When implemented, that means practitioners of design thinking first seek to understand a problem deeply and from the perspective of those experiencing its consequences. From that position of empathy, they then harness the brainpower of a multidisciplinary group with the aim of embracing unique perspectives designed to avoid assumptions and barriers.
From here, the team then develops prototype solutions that are tested and refined until the best solution is revealed. The team works directly with stakeholders through the process, using their feedback to help guide the work.
“(Companies) need people with unique ideas, who know how to work in teams to develop solutions. That’s the skillset that is appreciated by the companies and corporations that employ our undergraduates.”
— Ken Baldauf, director of FSU’s Innovation Hub
While the process is embraced in projects undertaken throughout the Innovation Hub, Baldauf also teaches a class “Innovation By Design” in the Jim Moran College of Entrepreneurship, which is open to all students. In the class, students identify challenges they’d like to tackle, topics like homelessness, student debt and financial literacy are among those selected. Students are then put into groups and use Design Thinking principles to develop a solution.
Through partnerships like those between FSU and IBM, Accenture and other large consulting firms, Baldauf said students are seeing firsthand the practical benefits of Design Thinking.
“IBM doesn’t care much what your major is now,” he said. “They are looking for people who have an imagination, who work well with others and who are motivated.”
Mike Meth also teaches sections of “Innovation By Design” at FSU. Meth, who is associate dean of research and learning services at FSU Libraries, said he sees every semester how students benefit from their introduction to the process.
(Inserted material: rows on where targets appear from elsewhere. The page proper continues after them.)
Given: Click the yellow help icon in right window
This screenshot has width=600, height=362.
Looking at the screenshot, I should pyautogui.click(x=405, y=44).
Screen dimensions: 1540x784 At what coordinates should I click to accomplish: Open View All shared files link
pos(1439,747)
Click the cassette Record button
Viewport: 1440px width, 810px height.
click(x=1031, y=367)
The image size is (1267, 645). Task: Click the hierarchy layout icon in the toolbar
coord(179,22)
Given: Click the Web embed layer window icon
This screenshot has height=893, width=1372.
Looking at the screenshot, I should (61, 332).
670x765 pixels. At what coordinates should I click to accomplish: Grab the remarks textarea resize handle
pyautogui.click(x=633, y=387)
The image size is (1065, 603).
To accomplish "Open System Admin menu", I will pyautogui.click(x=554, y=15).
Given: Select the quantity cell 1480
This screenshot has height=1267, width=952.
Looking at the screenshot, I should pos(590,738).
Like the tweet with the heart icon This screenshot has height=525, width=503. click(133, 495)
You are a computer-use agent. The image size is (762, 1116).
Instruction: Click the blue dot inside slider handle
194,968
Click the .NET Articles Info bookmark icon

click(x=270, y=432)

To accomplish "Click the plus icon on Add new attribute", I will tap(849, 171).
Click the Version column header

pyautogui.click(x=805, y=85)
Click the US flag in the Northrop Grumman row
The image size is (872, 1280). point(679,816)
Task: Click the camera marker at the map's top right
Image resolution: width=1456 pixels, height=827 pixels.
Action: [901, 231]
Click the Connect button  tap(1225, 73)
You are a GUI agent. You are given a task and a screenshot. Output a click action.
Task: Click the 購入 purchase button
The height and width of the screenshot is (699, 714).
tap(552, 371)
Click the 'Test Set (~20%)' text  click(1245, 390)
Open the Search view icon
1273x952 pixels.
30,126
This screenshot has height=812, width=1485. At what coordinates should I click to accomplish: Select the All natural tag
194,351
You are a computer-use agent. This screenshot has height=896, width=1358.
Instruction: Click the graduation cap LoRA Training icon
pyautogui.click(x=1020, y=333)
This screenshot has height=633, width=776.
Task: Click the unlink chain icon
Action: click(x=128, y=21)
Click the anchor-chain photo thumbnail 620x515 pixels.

“One of the great strengths of Design Thinking is that it encourages the seeking of other perspectives and really draws you out from your own biases and preconceived notions,” he said. “The Design Thinking process encourages collaboration and gains strength from incorporating as many different voices as possible.”
Meth said the benefits of the process are ones that students carry with them from the classroom, to their jobs and ultimately, into their personal relationships.
“At its center is empathy,” he said. “We hear from students every semester that they love their teammates, and these are students we put together to work on some very serious real-life problems who have never collaborated before. The process fosters personal and team growth and leads them to a point where meaningful relationships form. It’s a powerful mechanism that really invites new perspectives in and encourages them. That’s why I am so sold on Design Thinking.”
For her part, Zoe Harris, a senior marketing major from Winter Park, Florida, agreed. Harris is currently taking “Innovation By Design” with Baldauf and said the course has exceeded her expectations.
“It forces you out of your comfort zone,” she said. “It’s not just listening, it’s doing, putting things into practice. It’s very hands on so it helps your collaboration skills, your critical thinking and your empathy.”
Harris said the skills she’s building through Design Thinking are ones she’ll use long after she graduates this spring.
“I’ll be taking these skills with me into the future,” she said. “It looks good on a resume to say you’re practicing Design Thinking, but more importantly, it’s really, really fun. It’s my favorite class I’ve taken at FSU, and it’s my last semester here. I’d recommend it to anyone.”